DATA PROVIDED

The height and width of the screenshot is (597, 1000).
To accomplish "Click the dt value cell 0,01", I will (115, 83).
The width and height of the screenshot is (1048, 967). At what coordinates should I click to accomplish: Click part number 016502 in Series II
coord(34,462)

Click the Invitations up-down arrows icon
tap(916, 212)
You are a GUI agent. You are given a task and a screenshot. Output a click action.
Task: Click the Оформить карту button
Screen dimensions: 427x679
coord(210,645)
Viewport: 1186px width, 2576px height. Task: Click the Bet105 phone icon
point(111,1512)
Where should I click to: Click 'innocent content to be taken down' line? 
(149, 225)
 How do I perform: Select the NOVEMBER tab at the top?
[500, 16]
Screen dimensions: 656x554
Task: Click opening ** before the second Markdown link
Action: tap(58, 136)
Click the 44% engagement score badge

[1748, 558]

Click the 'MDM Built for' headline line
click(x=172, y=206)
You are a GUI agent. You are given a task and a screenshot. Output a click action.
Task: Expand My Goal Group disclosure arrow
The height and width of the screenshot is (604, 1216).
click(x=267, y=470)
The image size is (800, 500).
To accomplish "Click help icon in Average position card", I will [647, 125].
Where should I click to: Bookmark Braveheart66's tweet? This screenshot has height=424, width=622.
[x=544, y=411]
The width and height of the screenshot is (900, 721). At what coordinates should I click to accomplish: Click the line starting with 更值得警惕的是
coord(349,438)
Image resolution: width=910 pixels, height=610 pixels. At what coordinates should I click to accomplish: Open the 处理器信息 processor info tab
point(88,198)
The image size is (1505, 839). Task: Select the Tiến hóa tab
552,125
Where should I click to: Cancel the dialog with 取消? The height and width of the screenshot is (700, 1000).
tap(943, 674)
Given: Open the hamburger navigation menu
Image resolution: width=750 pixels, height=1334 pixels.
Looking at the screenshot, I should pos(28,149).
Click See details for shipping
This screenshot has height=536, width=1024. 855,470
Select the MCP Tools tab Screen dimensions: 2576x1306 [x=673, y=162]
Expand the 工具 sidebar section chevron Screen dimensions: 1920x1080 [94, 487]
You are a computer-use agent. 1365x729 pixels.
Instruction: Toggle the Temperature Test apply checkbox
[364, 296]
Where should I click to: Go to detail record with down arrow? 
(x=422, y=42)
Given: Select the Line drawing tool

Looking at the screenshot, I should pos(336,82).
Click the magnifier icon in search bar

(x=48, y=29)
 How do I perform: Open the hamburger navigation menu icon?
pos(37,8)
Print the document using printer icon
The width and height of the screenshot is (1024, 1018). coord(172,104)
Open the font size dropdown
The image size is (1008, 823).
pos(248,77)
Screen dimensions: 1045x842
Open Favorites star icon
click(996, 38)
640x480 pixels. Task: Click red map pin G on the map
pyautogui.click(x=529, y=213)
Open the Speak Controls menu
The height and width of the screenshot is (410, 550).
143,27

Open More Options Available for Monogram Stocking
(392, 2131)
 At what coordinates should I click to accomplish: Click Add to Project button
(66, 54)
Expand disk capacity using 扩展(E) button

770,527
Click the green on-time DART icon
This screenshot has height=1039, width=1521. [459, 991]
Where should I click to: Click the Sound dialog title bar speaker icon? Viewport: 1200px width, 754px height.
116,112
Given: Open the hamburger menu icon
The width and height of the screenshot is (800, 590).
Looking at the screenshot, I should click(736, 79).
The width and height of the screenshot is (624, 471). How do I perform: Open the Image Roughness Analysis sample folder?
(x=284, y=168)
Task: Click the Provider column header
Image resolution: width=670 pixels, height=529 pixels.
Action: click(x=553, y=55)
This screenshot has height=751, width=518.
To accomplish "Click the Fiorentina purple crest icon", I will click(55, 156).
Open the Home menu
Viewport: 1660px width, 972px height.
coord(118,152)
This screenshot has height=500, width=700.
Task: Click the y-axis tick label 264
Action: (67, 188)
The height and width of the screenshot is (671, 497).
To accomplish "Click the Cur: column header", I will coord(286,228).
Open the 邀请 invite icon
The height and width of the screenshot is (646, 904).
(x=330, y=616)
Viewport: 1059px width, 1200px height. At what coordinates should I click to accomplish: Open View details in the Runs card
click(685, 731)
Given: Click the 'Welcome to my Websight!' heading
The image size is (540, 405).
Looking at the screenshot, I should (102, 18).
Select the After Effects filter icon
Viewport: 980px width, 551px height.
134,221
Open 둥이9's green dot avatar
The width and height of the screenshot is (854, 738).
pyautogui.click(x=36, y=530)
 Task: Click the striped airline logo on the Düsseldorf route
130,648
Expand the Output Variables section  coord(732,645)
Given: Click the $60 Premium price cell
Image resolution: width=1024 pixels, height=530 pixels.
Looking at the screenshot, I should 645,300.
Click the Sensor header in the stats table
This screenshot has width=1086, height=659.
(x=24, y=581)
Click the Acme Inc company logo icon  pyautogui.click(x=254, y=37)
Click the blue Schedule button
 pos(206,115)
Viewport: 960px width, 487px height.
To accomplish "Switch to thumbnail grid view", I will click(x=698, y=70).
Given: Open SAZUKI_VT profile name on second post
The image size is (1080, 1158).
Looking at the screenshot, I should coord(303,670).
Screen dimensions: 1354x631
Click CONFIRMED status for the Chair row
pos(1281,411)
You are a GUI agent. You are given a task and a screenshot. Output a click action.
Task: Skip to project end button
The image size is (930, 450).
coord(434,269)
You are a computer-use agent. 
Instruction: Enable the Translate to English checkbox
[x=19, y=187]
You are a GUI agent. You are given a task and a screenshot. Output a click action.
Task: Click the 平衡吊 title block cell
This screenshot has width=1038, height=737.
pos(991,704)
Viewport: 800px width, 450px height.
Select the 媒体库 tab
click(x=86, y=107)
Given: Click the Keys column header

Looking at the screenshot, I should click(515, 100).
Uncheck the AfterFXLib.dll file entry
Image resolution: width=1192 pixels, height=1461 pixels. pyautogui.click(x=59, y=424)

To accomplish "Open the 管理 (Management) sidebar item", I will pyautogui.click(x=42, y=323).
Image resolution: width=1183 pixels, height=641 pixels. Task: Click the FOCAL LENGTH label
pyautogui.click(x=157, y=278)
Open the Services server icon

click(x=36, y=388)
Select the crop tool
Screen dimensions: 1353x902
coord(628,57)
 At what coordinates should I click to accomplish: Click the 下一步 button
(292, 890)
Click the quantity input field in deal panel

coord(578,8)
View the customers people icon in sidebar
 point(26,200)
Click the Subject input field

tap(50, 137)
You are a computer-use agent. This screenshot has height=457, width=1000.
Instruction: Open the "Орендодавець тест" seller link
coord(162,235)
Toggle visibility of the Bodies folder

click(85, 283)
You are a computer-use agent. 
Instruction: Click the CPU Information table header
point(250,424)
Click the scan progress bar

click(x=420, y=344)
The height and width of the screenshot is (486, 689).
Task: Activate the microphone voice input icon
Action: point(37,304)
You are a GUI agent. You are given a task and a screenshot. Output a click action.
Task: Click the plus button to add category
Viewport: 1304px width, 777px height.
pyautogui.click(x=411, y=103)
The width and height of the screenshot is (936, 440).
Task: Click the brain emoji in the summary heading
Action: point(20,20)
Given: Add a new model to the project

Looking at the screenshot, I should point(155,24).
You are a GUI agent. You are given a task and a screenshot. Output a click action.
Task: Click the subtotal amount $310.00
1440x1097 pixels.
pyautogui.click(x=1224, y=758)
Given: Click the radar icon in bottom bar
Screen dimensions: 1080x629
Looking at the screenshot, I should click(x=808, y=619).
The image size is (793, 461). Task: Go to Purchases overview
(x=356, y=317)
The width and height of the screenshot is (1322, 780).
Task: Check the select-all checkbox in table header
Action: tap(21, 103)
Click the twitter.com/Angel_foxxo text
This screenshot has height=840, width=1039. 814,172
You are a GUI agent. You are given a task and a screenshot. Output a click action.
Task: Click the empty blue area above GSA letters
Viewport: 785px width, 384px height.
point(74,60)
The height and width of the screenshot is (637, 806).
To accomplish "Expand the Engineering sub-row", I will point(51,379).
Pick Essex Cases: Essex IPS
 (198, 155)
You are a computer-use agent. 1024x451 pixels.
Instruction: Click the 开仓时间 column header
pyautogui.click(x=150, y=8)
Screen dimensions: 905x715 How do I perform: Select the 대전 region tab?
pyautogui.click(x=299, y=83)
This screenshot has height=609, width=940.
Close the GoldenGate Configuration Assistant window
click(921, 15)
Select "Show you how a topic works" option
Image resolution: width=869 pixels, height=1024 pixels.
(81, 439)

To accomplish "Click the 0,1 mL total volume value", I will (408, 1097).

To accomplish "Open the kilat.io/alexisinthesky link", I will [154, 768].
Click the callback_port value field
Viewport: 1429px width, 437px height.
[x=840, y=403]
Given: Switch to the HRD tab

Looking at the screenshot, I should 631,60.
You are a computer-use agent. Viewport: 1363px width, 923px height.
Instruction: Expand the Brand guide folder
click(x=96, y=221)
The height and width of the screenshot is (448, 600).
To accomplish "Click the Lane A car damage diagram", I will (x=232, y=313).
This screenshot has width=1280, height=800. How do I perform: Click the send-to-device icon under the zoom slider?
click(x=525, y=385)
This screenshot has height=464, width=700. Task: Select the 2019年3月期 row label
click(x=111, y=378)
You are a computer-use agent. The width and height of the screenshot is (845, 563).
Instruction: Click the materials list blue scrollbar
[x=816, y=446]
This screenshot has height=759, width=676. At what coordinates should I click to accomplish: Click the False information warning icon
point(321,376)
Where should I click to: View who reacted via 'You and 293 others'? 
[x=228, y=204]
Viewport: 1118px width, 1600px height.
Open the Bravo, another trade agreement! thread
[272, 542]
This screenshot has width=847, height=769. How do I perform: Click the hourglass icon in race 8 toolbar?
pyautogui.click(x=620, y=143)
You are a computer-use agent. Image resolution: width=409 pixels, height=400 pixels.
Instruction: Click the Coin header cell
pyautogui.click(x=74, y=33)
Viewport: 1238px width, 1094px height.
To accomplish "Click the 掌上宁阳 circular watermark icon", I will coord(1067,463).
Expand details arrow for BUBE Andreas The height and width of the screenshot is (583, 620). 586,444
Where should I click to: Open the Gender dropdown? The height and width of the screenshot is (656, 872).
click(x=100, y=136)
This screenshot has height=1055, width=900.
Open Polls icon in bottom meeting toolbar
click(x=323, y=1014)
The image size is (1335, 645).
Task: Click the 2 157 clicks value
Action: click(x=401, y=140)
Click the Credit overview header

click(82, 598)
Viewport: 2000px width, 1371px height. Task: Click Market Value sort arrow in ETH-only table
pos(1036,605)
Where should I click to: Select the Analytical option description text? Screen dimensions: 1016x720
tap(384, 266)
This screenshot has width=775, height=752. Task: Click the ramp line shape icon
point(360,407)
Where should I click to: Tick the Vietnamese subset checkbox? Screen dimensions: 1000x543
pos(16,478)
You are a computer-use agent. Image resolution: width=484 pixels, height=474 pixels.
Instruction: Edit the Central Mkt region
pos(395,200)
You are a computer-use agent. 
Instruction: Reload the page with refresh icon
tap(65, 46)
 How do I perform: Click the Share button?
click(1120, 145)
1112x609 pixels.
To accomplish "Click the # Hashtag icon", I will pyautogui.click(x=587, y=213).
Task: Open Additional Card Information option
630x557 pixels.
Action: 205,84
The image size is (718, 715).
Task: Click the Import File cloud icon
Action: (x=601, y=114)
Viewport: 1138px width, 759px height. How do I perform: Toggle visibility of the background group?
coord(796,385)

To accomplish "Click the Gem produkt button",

ABOUT THIS EXERCISE
In the records shown above, how many lines include the word "section"? Answer with the number only.

SOLVED EXERCISE
2